Cinema com Rapadura

OPINIÃO   segunda-feira, 18 de janeiro de 2010

Onde Vivem os Monstros

O belíssimo trailer de "Onde Vivem os Monstros" reúne tudo o que há de bom no longa-metragem. O filme, apesar de ter uma fotografia e trilha sonora memorável, peca por tentar ampliar os conflitos vividos pelo protagonista Max e colocar sobre ele a responsabilidade de resolver os problemas de relacionamento dos monstros que encontra.

Vestido de lobo, Max perseguiu o cachorro, gritou e ameaçou sua mãe. Mandado para o quarto e sem jantar, o menino imaginou uma grande selva, com um oceano e um barco que o levou onde vivem os monstros. O livro infantil publicado em 1963 ainda é um grande sucesso. Com uma linguagem simples e criaturas fantásticas, o autor Maurice Sendak aborda a dificuldade que as crianças têm para lidar com a raiva. Max é solitário e, justamente por isso, se expressa com agressividade e solta a imaginação com facilidade.
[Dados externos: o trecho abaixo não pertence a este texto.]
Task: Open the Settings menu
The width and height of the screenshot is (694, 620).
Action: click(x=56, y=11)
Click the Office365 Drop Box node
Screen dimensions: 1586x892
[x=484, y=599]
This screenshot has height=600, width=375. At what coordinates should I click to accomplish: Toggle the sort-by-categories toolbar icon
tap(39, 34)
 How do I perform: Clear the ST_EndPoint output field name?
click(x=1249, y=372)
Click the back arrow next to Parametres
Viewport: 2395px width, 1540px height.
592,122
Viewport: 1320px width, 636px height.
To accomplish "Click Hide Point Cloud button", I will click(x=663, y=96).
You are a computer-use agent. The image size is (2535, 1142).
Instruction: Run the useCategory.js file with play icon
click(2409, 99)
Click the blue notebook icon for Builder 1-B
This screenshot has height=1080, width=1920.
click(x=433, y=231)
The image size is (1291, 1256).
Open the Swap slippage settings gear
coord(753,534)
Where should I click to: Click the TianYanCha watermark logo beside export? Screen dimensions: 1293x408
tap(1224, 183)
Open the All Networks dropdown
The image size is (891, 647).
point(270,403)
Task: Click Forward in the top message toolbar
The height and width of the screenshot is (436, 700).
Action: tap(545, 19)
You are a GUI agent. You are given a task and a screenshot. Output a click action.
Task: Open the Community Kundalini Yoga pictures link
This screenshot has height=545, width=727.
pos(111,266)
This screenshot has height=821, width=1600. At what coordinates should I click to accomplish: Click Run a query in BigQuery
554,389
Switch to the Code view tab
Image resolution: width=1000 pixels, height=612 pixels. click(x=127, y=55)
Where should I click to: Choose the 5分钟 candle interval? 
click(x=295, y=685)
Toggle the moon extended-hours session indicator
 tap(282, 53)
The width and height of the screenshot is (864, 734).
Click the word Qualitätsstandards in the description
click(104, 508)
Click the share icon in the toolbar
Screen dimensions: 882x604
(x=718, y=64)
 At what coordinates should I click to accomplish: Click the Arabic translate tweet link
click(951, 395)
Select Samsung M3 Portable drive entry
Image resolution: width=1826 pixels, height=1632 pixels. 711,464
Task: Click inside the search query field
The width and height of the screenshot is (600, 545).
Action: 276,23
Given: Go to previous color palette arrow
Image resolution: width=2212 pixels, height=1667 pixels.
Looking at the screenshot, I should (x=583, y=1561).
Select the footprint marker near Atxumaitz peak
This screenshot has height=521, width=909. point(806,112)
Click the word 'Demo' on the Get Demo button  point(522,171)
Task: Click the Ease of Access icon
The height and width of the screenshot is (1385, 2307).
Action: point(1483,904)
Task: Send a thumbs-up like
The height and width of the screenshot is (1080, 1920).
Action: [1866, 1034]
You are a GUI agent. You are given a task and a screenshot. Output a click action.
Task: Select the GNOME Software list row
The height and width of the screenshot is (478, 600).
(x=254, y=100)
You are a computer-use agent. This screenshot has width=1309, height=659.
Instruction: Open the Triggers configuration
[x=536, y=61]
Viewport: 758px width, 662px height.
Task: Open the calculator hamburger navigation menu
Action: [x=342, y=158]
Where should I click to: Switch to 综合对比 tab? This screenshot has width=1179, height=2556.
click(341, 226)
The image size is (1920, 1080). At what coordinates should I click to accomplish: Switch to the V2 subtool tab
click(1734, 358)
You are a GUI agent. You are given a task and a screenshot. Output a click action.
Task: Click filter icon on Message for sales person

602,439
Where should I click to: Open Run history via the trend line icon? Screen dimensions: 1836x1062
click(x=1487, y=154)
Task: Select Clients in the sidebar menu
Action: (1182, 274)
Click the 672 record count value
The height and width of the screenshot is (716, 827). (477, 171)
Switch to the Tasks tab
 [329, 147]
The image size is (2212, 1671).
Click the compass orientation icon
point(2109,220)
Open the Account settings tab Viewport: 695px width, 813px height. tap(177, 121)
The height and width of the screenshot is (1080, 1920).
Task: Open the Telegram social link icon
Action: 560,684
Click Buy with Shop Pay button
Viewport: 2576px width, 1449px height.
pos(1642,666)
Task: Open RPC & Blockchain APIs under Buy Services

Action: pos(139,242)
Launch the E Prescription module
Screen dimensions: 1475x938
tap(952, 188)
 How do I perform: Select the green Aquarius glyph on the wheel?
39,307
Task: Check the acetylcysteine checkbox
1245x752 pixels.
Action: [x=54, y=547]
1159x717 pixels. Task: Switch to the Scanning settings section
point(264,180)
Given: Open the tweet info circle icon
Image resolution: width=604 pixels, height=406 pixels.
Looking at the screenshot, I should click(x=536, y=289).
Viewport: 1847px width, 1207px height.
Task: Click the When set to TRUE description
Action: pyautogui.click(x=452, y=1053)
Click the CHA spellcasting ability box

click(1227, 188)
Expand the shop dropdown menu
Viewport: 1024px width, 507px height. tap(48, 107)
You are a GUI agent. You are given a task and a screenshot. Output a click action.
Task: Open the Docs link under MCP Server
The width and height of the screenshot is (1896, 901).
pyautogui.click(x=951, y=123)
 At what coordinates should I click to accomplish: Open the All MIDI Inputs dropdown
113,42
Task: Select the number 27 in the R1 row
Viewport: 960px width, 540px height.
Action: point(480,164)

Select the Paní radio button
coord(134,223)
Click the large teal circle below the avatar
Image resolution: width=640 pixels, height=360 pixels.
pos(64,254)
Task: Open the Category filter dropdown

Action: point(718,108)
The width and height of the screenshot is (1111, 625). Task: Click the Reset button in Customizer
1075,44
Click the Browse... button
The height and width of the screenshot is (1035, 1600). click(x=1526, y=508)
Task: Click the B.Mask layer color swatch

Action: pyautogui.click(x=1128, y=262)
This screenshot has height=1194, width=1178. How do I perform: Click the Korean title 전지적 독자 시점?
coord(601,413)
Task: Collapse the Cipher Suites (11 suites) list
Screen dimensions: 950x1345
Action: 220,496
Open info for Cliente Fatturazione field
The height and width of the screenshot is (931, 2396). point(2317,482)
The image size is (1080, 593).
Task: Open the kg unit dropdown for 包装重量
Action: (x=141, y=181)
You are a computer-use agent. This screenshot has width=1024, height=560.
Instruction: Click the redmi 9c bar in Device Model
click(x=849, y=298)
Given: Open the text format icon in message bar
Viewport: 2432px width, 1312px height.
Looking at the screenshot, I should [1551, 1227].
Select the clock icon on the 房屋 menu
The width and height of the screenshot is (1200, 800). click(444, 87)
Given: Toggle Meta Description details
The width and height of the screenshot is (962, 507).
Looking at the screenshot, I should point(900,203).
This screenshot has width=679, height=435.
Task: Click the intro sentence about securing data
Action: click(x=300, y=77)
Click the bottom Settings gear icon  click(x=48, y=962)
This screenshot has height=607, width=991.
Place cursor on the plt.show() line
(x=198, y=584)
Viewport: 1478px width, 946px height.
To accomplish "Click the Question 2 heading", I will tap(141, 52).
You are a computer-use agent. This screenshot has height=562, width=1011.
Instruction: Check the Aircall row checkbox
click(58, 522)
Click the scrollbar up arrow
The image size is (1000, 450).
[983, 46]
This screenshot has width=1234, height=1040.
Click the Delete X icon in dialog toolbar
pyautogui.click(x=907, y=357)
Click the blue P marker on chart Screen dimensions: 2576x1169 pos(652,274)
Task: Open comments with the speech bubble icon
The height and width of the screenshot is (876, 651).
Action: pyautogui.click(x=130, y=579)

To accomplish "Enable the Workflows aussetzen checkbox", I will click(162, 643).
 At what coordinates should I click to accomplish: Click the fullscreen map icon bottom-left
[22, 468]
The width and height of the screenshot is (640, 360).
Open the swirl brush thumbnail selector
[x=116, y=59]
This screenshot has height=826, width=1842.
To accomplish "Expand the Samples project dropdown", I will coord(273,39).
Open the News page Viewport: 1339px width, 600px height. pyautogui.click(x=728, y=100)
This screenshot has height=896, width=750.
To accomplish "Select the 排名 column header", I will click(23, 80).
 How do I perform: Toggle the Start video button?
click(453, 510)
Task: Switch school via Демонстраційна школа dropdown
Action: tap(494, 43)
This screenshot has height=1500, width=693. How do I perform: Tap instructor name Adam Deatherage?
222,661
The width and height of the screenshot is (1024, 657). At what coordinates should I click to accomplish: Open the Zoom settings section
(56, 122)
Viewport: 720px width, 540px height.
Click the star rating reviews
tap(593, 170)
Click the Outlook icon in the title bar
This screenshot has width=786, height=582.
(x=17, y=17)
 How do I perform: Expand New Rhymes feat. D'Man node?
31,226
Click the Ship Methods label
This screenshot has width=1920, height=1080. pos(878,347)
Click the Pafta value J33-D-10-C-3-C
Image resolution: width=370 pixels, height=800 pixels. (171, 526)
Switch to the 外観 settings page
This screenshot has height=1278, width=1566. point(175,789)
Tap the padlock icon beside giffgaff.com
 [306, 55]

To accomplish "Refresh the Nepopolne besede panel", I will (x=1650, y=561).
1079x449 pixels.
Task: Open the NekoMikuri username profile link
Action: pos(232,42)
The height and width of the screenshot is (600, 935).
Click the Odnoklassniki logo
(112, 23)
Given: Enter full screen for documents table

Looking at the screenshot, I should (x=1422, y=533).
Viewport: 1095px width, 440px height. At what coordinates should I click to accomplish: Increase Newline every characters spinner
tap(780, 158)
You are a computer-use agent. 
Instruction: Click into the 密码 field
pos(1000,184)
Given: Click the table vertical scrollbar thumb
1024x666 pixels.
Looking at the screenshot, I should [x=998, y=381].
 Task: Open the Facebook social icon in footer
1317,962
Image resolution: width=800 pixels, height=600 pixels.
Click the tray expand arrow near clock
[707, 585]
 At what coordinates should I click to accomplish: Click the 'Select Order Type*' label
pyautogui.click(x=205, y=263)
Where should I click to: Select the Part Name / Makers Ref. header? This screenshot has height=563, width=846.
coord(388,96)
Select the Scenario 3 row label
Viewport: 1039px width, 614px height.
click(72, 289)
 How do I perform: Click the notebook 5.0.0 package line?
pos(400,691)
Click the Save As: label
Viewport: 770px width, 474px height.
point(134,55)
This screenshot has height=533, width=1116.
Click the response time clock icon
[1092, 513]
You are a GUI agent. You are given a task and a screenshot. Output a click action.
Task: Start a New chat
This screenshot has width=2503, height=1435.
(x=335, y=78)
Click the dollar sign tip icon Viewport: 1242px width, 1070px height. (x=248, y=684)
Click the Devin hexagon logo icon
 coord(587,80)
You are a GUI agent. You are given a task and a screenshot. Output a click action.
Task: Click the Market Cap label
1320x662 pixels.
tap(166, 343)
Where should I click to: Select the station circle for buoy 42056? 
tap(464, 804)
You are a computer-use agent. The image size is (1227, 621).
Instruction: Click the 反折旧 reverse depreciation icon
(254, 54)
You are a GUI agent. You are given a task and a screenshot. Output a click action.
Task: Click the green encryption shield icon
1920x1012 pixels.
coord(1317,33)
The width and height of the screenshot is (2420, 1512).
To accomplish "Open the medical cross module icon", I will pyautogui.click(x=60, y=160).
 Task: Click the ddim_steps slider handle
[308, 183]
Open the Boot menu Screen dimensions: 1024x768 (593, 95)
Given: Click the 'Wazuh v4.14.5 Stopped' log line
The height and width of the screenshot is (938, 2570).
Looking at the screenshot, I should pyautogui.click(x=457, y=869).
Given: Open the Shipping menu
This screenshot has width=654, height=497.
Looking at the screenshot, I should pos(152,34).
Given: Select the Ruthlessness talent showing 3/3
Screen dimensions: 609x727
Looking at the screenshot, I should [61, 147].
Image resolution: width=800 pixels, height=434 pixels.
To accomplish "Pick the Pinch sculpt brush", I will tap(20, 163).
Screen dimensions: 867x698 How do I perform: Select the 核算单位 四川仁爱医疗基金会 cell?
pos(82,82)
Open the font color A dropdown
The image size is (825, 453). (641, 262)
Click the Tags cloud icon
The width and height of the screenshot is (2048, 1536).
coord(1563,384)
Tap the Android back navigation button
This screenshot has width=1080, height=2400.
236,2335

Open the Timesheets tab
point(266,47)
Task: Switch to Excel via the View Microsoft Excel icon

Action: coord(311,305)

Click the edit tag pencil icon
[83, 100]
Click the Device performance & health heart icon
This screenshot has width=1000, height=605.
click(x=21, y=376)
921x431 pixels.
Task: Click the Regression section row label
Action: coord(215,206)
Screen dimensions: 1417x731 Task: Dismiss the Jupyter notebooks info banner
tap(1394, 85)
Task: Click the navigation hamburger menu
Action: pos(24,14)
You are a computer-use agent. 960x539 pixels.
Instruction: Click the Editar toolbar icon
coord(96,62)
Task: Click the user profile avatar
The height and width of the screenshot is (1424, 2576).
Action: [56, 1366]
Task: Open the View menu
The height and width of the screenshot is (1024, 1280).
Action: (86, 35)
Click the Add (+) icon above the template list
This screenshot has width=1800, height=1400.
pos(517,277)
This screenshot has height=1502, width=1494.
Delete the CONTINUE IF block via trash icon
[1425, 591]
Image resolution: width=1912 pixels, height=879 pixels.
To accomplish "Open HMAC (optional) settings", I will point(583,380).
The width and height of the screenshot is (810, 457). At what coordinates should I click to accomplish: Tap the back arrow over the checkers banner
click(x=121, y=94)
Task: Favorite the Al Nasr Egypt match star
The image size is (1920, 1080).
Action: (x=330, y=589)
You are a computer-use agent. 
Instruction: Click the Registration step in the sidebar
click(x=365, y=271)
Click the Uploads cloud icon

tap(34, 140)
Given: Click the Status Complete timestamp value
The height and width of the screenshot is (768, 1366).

O clássico já foi adaptado para um curta-metragem e usado por John Lasseter para testar o uso de fundo feito em CG e personagens feitos com animação tradicional. É nas mãos de Spike Jonze, entretanto, que o conto ganha vida como nunca antes.

Max se tornou filho de pais separados e precisou aprender a lidar com a rejeição da irmã adolescente. Sem amigos e lutando pela atenção da mãe trabalhadora, Max é facilmente levado pela própria imaginação, mas constantemente frustrado.

É essa frustração sempre presente que torna “Onde Vivem os Monstros” um filme bastante pesado, seja para crianças ou para adultos. Max é solitário demais e não sabe lidar com todos os sentimentos que surgem a cada decepção que encontra. Quando parte para a terra onde vivem os monstros, encontra criaturas em situação ainda mais complexa.

A terra dos monstros não surge no quarto de Max. Ao invés de ser mandado para o quarto, sem jantar, o menino foge e encontra um barco. O Max do cinema é mimado. Ele não é apenas uma criança com raiva ou solitária, mas um menino que não tem capacidade para lidar com nada. Assim, fica difícil simpatizar com o personagem.

Os monstros, apesar de fantásticos visualmente, também são bastante chatos. Carol, a criatura principal, acaba de passar por um divórcio e, assim como Max, não sabe lidar com as frustrações de sua vida. Criança e criatura se reconhecem quase que imediatamente e é nesse momento que um dos monstros diz uma das falas mais inteligentes de toda a projeção: “Você é egoísta?”.

Sim, Max e Carol são egoístas. Mas todos os monstros são. Eles fazem de Max um rei, na esperança de que ele possa resolver todos os problemas de relacionamento causados pela raiva e agressividade de todos. Nenhum deles, entretanto, tem a capacidade de mudar pelo bem de todos.

Jonze arrisca ao adaptar com tanta profundidade psicanalítica uma história infantil, mas poderia ter ousado menos. Para dar personalidade aos monstros, ele cava feridas muito profundas que, claro, não podem ser solucionadas pela presença de uma criança. A história deixa de ser sobre os problemas de Max para se tornar um épico sobre problemas no casamento de dois monstros.

O diretor poderia ter aprendido muito com outro clássico: “O Mágico de Oz”, de 1939. A história de L. Frank Baum também insere uma criança em um mundo mágico, cheia de criaturas que precisam ser ajudadas. Dorothy, mais sensata e mais velha do que Max, faz com que Espantalho, Leão e Homem de Lata encontrem sozinhos o que buscam e, na jornada, resolve o próprio problema.

É na inocência e na amizade que Dorothy consegue mudar o mundo mágico de Oz. Max não consegue. Adepto da violência, ele acaba piorando a situação.Também não é a solidão e a lembrança do amor da mãe que levam Max a voltar para casa. O sentido de toda a história e a aventura do menino se perde em meio a todos os problemas enfrentados pelos monstros durante sua estada.

Jonze teria feito um filme curta-metragem memorável. As criaturas são magníficas pela monstruosidade, pela técnica, pelo capricho. A trilha sonora nos transporta para um mundo em que a infância e a fantasia não parecem tão distantes e a fotografia do filme é simplesmente perfeita.

Os olhos de Max parecem conduzir a câmera, que percorre ângulos focados em detalhes. A iluminação e as cores terrosas ajudam a manter a dramaticidade e beleza de estar vivendo entre monstros. É o roteiro prolongado e a quantidade absurda de assuntos complicados demais para serem tratados por uma criança que tornam o filme arrastado e acaba decepcionando.